Standard, commercial two-photon microscopes readily image the activity of large numbers of neurons, but algorithms for processing the resulting data still suffer from significant limitations. Ideally, such algorithms should satisfy several criteria. First, they should be fast, to keep up with ever-larger data sets produced by next-generation microscopes^{1,2}. Second, their output should be accurate, so that a human operator need only spend little time curating the algorithm’s result. Third, they should generalize to recordings of multiple cell types and brain regions, which can exhibit widely different activity patterns. Fourth, they should model and appropriately handle experimental confounds such as neuropil contamination^{3}. Finally, it would be ideal if the algorithms could run on inexpensive workstations rather than require a cluster of servers, as some current software packages do^{4}.

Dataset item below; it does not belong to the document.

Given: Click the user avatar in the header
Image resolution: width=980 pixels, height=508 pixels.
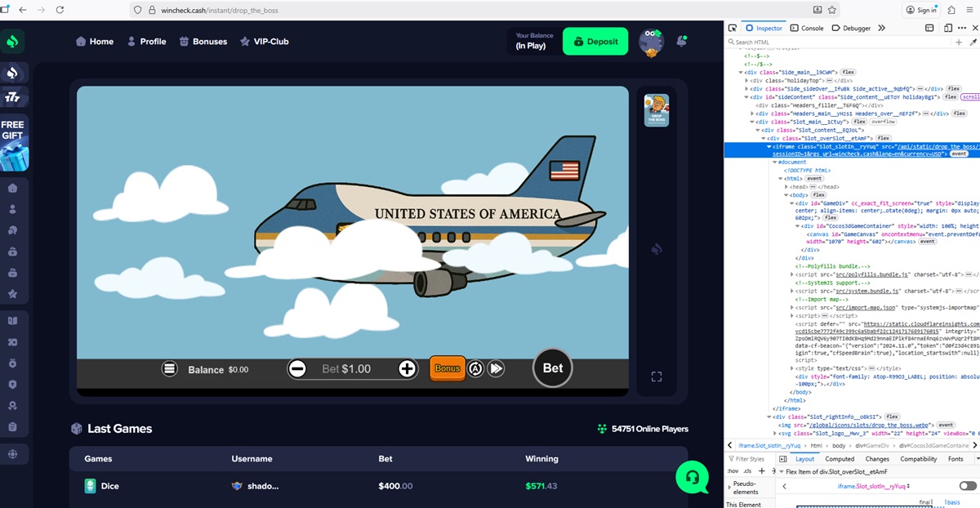Looking at the screenshot, I should click(651, 42).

Here we demonstrate a set of fast and accurate algorithms which fulfil these criteria, providing a complete pipeline from raw data (Fig 1a-e) to activity traces and spikes. The output of the pipeline is a set of interpretable deconvolved signals that represent single spikes or bursts. The modelling framework explicitly includes the effects of neuropil contamination. Indeed, we show that the neuropil contributes a large amount of variance to the overall recorded signals, but that the statistics of its contribution allow it to be efficiently and correctly removed from spiking traces. Finally, the entire pipeline runs in approximately real-time, on a single workstation equipped only with a consumer-grade GPU.

The software is available at https://github.com/cortex-lab/Suite2P, and it includes a graphical user interface (GUI) that allows a human operator to quickly curate the results of the automated pipeline and discard misclassified signals. It thus provides a fast and reliable end-to-end system for two-photon data processing.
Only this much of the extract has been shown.